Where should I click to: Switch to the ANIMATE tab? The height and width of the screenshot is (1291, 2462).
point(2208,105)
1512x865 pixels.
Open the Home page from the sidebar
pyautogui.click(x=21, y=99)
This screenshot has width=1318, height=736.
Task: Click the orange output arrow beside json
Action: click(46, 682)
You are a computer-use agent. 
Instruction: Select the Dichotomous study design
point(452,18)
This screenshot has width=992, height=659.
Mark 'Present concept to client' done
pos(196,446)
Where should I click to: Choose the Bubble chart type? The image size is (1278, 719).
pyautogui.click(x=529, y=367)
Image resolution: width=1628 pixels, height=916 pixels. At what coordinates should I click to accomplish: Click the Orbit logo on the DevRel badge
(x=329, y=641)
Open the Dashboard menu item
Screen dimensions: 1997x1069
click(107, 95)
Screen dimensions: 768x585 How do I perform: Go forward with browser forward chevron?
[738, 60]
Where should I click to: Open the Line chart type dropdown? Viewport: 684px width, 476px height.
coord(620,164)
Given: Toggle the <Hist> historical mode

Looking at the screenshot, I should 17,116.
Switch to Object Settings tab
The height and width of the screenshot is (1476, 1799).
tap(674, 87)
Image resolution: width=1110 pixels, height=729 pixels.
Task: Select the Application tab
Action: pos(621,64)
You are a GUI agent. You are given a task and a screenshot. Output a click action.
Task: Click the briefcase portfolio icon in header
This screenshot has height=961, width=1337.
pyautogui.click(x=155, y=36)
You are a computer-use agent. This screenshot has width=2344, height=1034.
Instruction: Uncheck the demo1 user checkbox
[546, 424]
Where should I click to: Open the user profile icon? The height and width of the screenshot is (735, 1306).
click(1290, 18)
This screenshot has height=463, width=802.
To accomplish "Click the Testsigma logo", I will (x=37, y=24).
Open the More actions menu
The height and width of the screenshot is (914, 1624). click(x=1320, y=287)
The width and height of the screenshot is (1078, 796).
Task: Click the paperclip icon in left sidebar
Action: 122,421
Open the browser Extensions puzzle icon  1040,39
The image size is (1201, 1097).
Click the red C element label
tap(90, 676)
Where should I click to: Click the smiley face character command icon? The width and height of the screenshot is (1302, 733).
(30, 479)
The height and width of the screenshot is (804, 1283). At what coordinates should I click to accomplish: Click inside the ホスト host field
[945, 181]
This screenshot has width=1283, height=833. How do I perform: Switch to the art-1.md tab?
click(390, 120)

+ + + + +

### What you need to do:
Print the material exactly. Include every line.

### Answer space:
Where should I click to: Switch to the ANIMATE tab? The height and width of the screenshot is (1291, 2462).
point(2208,105)
1512x865 pixels.
Open the Home page from the sidebar
pyautogui.click(x=21, y=99)
This screenshot has width=1318, height=736.
Task: Click the orange output arrow beside json
Action: click(46, 682)
You are a computer-use agent. 
Instruction: Select the Dichotomous study design
point(452,18)
This screenshot has width=992, height=659.
Mark 'Present concept to client' done
pos(196,446)
Where should I click to: Choose the Bubble chart type? The image size is (1278, 719).
pyautogui.click(x=529, y=367)
Image resolution: width=1628 pixels, height=916 pixels. At what coordinates should I click to accomplish: Click the Orbit logo on the DevRel badge
(x=329, y=641)
Open the Dashboard menu item
Screen dimensions: 1997x1069
click(107, 95)
Screen dimensions: 768x585 How do I perform: Go forward with browser forward chevron?
[738, 60]
Where should I click to: Open the Line chart type dropdown? Viewport: 684px width, 476px height.
coord(620,164)
Given: Toggle the <Hist> historical mode

Looking at the screenshot, I should 17,116.
Switch to Object Settings tab
The height and width of the screenshot is (1476, 1799).
tap(674, 87)
Image resolution: width=1110 pixels, height=729 pixels.
Task: Select the Application tab
Action: pos(621,64)
You are a GUI agent. You are given a task and a screenshot. Output a click action.
Task: Click the briefcase portfolio icon in header
This screenshot has height=961, width=1337.
pyautogui.click(x=155, y=36)
You are a computer-use agent. This screenshot has width=2344, height=1034.
Instruction: Uncheck the demo1 user checkbox
[546, 424]
Where should I click to: Open the user profile icon? The height and width of the screenshot is (735, 1306).
click(1290, 18)
This screenshot has height=463, width=802.
To accomplish "Click the Testsigma logo", I will (x=37, y=24).
Open the More actions menu
The height and width of the screenshot is (914, 1624). click(x=1320, y=287)
The width and height of the screenshot is (1078, 796).
Task: Click the paperclip icon in left sidebar
Action: 122,421
Open the browser Extensions puzzle icon  1040,39
The image size is (1201, 1097).
Click the red C element label
tap(90, 676)
Where should I click to: Click the smiley face character command icon? The width and height of the screenshot is (1302, 733).
(30, 479)
The height and width of the screenshot is (804, 1283). At what coordinates should I click to accomplish: Click inside the ホスト host field
[945, 181]
This screenshot has width=1283, height=833. How do I perform: Switch to the art-1.md tab?
click(390, 120)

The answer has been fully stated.